Can communities have intentrons?

Yes.

Is surveillance possible on a Byway?

First, apps running on the Intentron have no incentive to spy on you, because they are yours and work only on your own compute node.

A concern, however, would be for the app not to leak data outside the intentron, but the intentron firewall can catch that. Another concern would be for the app not to leak data outside the browser either, but that can also be caught and reflected in the app’s “reputation.” But, if you want to take paranoia to another level (not necessarily a bad thing), you could imagine a browser that can only interact with the intentron, so it would be able to leak from the browser to any other destination.

Can you see or use the Byway on a browser?

It is possible for an Intentron to have a browser view, and to interact with Web servers. But it will help to understand that, while a browser is used mostly to display what we call “content,” the payload of unseen stuff coming from servers is often immense, and filled with cookies, ads, and other stuff serving commercial interests on the server’s side that you might not share, and in most cases know nothing about. Rather than fight that, the Byway provides a better way for parties to get along and do business: one that roughly replicates the way parties behave in an open market or another social environment in the physical world. Browsers on the Byway are not burdened by any of that, because they are nothing more than a UI for an intentron’s apps.

What is an Intentron likely to cost?

If it’s a physical device, probably less than the average ATM withdrawal. If it’s just software, it’s free.

What are the differences between a buyer’s intentron and a seller’s?

The intentron at its base should be the same for all who have one. Roles are determined by the combination of apps and algorithms used.

What will keep parties in the message forwarding path from snooping on a customer’s intent signals?

Some messages can be public, intended for a public audience, with an anonymous source. If messages are intended for a limited audience, they will be encrypted with a key only known to that audience. Encryption and decryption happen in the intentron before sending and after receiving. While this is the simplest protection method, there are others.

What is the role of personal identity?

There isn’t any, beyond what the buyer and seller choose to reveal to each other in private.

This is because the Byway is a way to pass messages between addresses rather than identities. (We need elaboration here, but this will do for now.)

Who pays who for what?

Intentron owners are customers of service providers, which can be many, varied, and competititve. Those businesses are the concerns of service providers, and not of the Byway itself.

How will you attract participants (customers, sellers, intentron and app makers and retailers, messaging and addressing authorities) to this whole system?

We are starting small, working with localities and topical interest groups, first to sandbox each part of the model, and then to scale up as adoption grows.

Which, if any, participants in the Intention Byway can you live without while you scale up the model?

None, really. They are all required. App stores are the only parties not needed immediately. Of course, the ISPs and DNS are also required participants.

Explain how publishing and subscribing will work, in forms of the Byway using those.

The simplest analogy is mailing lists, but it’s not buyers and sellers who send/subscribe.
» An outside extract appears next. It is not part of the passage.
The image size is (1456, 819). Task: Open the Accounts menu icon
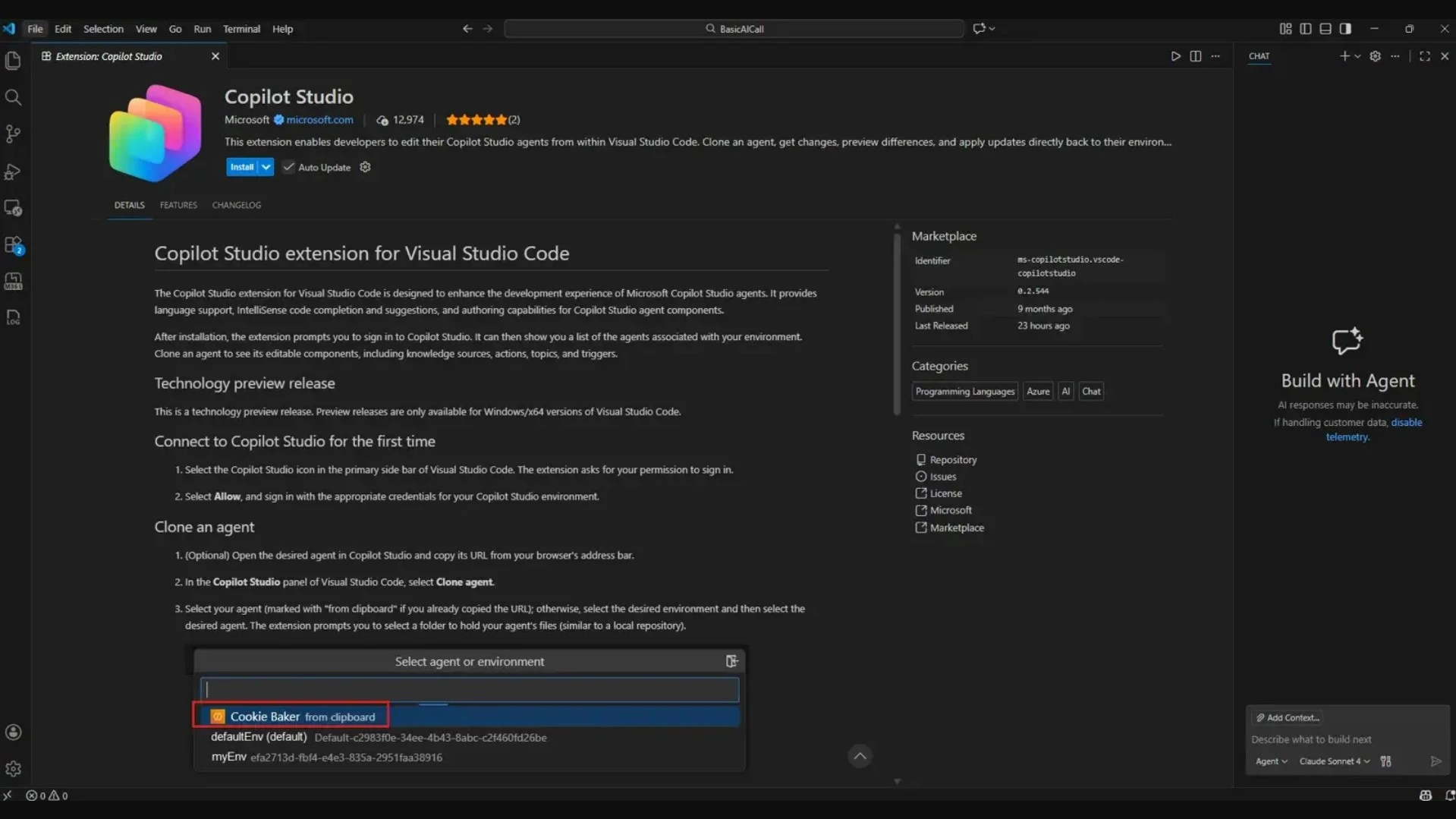13,732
It’s their apps. Buyers and sellers only see the service provided by the app, not the mechanics behind it.

Another analogy is RSS (Really Simple Syndication). As with RSS, on the Byway anyone can publish and subscribe to any feed.

What exactly are the buyers and sellers publishing and subscribing?

They are publishing and subscribing to expressions of intent.

How is it different than Solid?

Actually, we would love for this to work with Solid, so the data your Intentron uses is in your Solid pod.

Does this involve client-server?

Yes, but not in the way it does on the Web. Because the Web uses HTTP, which (doesn’t have to be but in this icase) is synchronous. If a server is offline, a client can do nothing. But because the Byway uses an asynchronous messaging protocol (MessaeMQ). The client;s message stays queued, awaiting the server.